2.4 Les différents types de prêts

Prêt amortissable classique

Le plus courant. Chaque mensualité comprend une part de capital et une part d’intérêts. Au début du prêt, la part d’intérêts est majoritaire ; elle diminue progressivement.

Avantage : le capital se rembourse progressivement, le patrimoine se constitue. Inconvénient : les intérêts déductibles diminuent avec le temps (en location nue au réel).

Prêt in fine

Le capital est remboursé en une seule fois à l’échéance. Pendant la durée du prêt, seuls les intérêts sont payés.

Avantage : intérêts déductibles constants et maximaux sur toute la durée, mensualités réduites. Inconvénient : nécessite un nantissement (assurance-vie), coût total du crédit plus élevé, moins proposé depuis les règles HCSF.

Prêt à paliers

Combine plusieurs prêts avec des durées différentes pour lisser les mensualités globales.

Avantage : permet d’optimiser le taux d’endettement. Inconvénient : montage plus complexe.

Prêt relais

Pour les investisseurs qui revendent un bien pour en acheter un autre. La banque avance une partie de la valeur du bien à vendre (60 à 80 %).

Durée : 12 à 24 mois.

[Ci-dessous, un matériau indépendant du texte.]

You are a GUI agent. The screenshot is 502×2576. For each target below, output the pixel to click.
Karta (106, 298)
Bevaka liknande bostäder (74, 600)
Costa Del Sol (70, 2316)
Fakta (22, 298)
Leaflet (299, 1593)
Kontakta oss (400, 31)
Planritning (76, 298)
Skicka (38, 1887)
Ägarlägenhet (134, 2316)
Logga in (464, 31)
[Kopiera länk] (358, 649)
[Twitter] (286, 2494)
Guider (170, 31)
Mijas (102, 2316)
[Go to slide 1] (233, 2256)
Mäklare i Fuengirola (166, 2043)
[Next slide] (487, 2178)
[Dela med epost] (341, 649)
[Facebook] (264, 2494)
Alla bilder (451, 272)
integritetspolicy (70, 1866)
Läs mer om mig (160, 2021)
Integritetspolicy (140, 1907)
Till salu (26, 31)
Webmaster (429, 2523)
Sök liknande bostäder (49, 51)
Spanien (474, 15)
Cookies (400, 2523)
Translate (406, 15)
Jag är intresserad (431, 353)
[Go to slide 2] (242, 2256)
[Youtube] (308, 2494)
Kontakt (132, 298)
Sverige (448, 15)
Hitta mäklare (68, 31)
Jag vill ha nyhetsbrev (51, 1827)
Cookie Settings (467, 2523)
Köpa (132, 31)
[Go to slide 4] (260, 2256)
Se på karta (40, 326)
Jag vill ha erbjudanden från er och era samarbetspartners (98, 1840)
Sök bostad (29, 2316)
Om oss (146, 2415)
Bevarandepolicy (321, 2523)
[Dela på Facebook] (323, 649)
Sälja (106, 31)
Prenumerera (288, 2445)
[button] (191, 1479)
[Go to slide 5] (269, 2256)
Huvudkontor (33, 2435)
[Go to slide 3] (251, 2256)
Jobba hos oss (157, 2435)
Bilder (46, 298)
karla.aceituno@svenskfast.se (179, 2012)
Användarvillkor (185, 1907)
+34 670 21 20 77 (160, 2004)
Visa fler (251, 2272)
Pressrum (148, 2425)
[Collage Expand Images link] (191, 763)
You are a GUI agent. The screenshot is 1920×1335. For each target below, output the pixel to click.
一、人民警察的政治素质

Risque : si le bien ne se vend pas dans les délais.

2.5 Le rôle du courtier

Le courtier en crédit immobilier est un intermédiaire entre l’emprunteur et les banques. En France, les courtiers les plus connus sont Cafpi, Meilleurtaux, Empruntis, ou des courtiers indépendants locaux.

Avantages du courtier

  • Accès à un large panel de banques.
  • Négociation des taux et des conditions (frais de dossier, pénalités de remboursement, modularité).
  • Gain de temps dans la constitution du dossier.
  • Connaissance des politiques internes de chaque banque.

Coût

  • Honoraires : 1 000 à 2 000 € en moyenne, parfois un pourcentage du montant emprunté.
  • Certains courtiers en ligne sont gratuits (rémunérés par les banques).

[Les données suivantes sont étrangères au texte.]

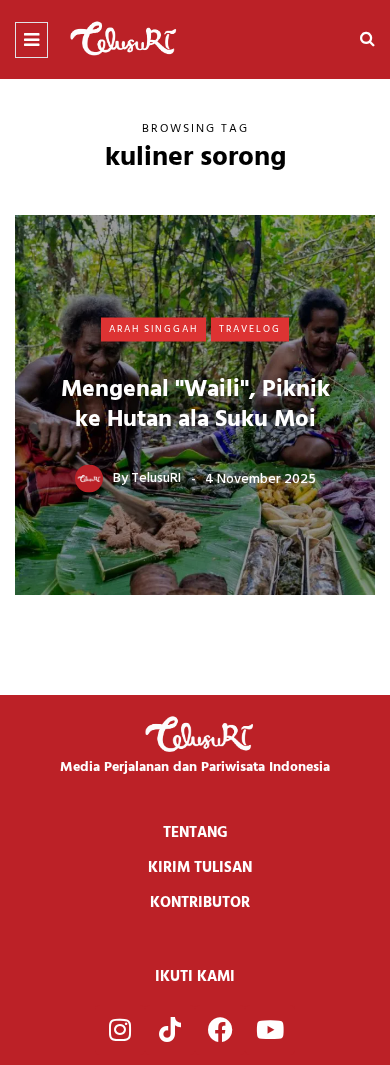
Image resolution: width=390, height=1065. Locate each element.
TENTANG (195, 833)
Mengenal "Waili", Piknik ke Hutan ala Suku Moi (195, 404)
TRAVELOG (250, 329)
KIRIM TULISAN (200, 868)
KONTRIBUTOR (200, 903)
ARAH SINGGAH (153, 329)
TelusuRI (156, 478)
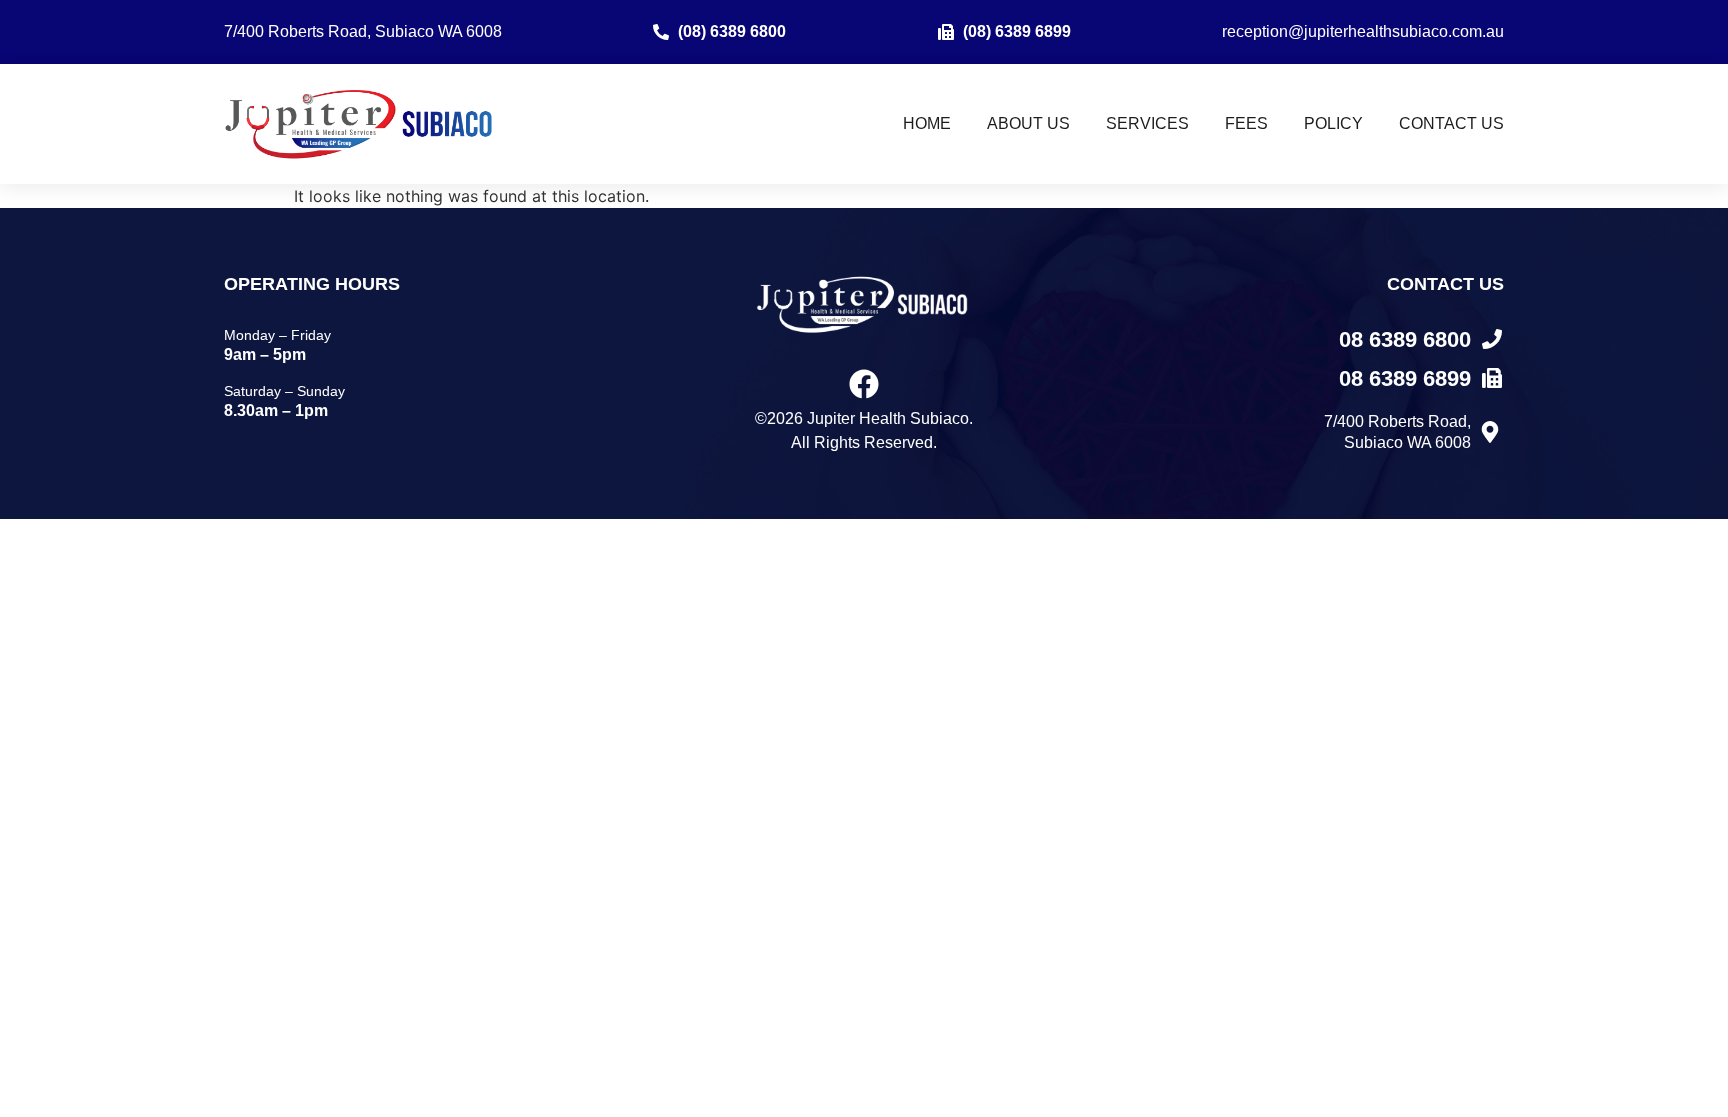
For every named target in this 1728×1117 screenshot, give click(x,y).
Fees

2.6 L’assurance emprunteur

L’assurance emprunteur est obligatoire pour obtenir un crédit immobilier en France. Elle couvre le décès, l’invalidité et l’incapacité de travail.

Délégation d’assurance

Depuis la loi Lagarde (2010) et la loi Lemoine (2022), l’emprunteur peut :

  • Choisir librement son assurance (pas obligé de prendre celle de la banque).
  • Changer d’assurance à tout moment, sans frais ni pénalités.

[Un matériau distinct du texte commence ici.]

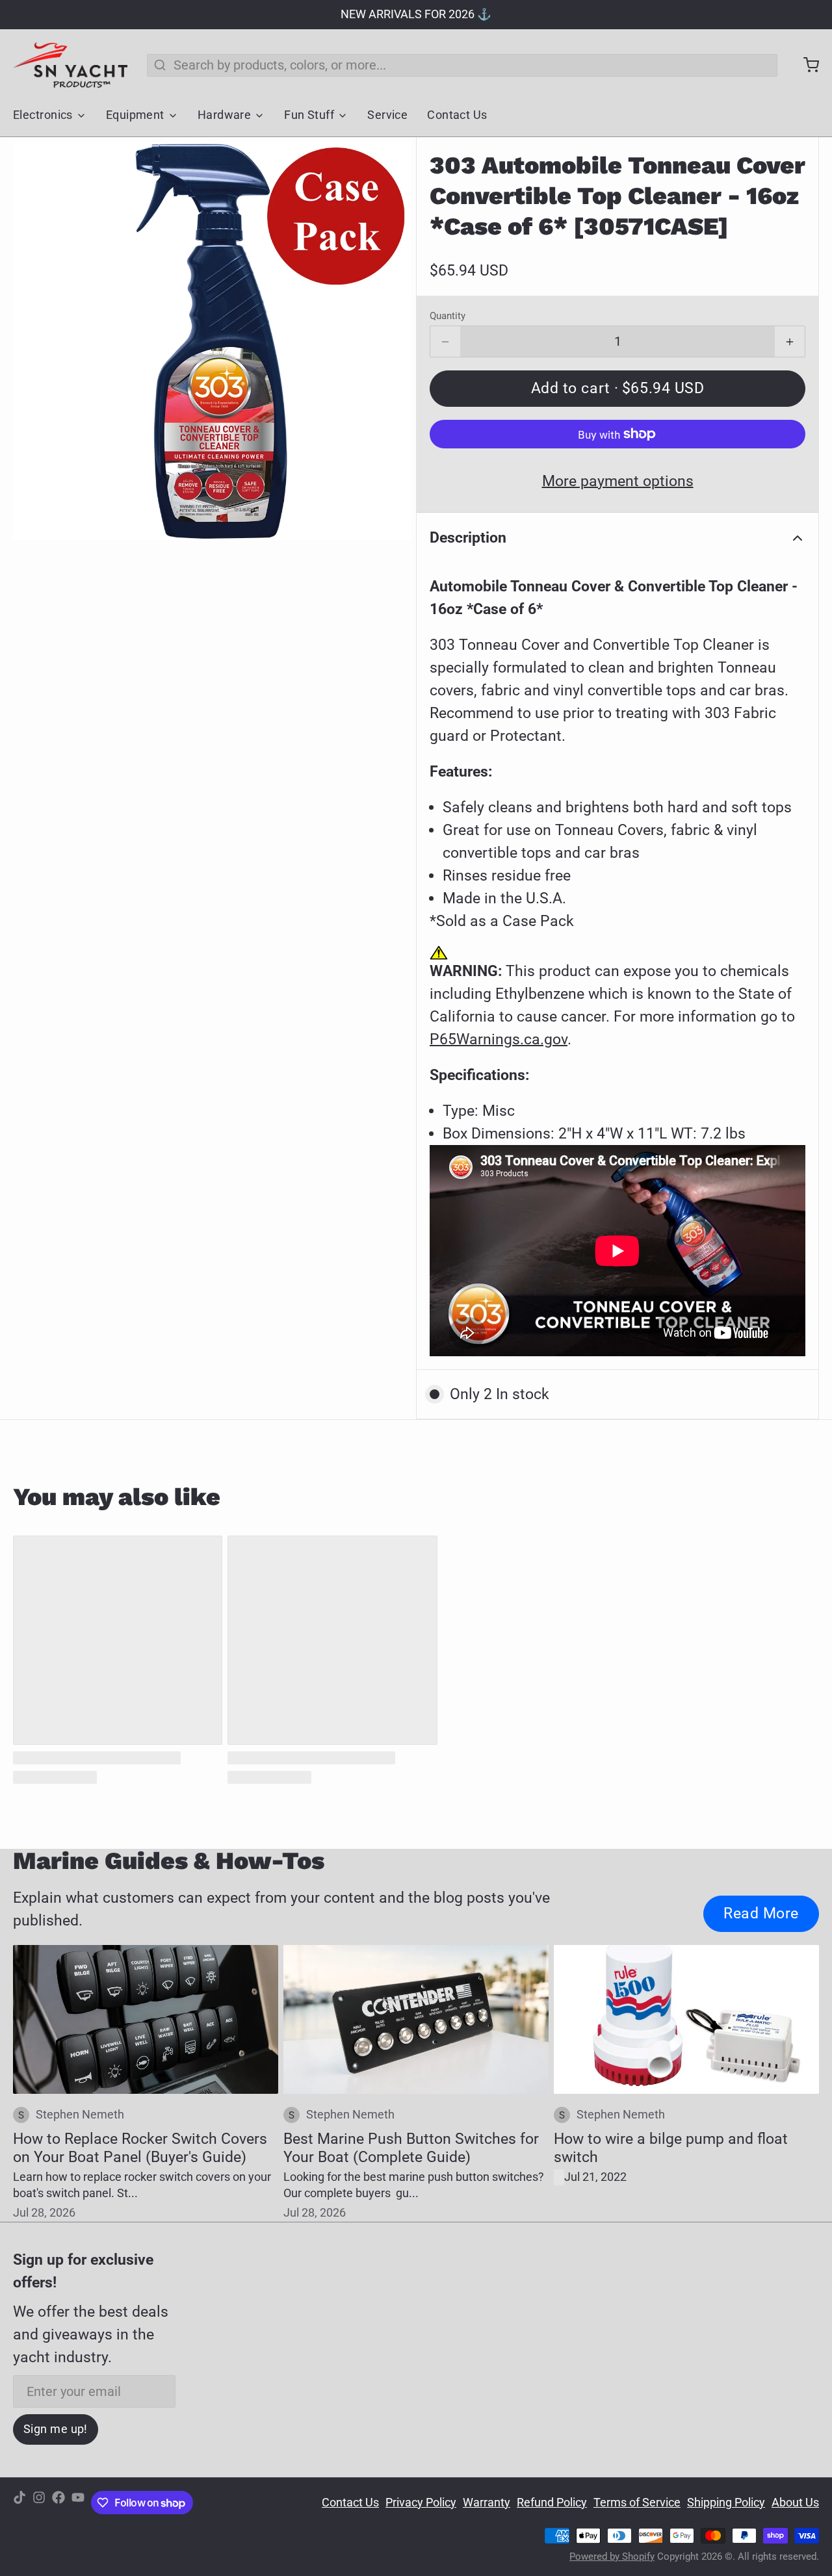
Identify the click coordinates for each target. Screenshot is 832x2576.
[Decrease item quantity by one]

La délégation d’assurance permet d’économiser jusqu’à 50 % sur le coût de l’assurance, soit plusieurs milliers d’euros sur la durée du prêt.

Quotité d’assurance

Pour un investissement locatif, une couverture à 100 % sur chaque tête (en cas d’emprunt à deux) n’est pas toujours nécessaire. Une quotité de 50/50 ou adaptée au profil peut réduire le coût.

2.7 Les frais liés à l’acquisition

Poste de frais Montant estimé
Frais de notaire (ancien) 7 à 8 % du prix de vente
Frais de notaire (neuf) 2 à 3 % du prix de vente
Frais de courtage 1 000 à 2 000 €
Frais de dossier bancaire 500 à 1 500 €
Frais de garantie (caution ou hypothèque) 1 à 2 % du montant emprunté
Frais d’agence 3 à 8 % (souvent inclus dans le prix affiché)

2.8 Optimiser son financement

Emprunter le maximum possible

En immobilier locatif, l’objectif est généralement d’emprunter le plus possible pour maximiser l’effet de levier. Chaque euro emprunté à un taux inférieur au rendement net de l’investissement crée de la richesse.

Allonger la durée du prêt

Sur 25 ans plutôt que 20 ans, les mensualités sont plus faibles, le cash-flow s’améliore, et la capacité d’endettement restante permet de financer d’autres projets.

Négocier les conditions annexes

  • Modularité des échéances : possibilité de baisser ou augmenter les mensualités.
  • Report d’échéances : suspension temporaire des remboursements en cas de difficulté.
  • Transfert de prêt : possibilité de transférer le prêt sur un autre bien en cas de revente.
  • Exonération d’IRA : suppression des indemnités de remboursement anticipé.

Le différé de remboursement

En cas de travaux importants, négocier un différé partiel ou total de 6 à 24 mois permet de ne pas cumuler mensualités de crédit et dépenses de travaux.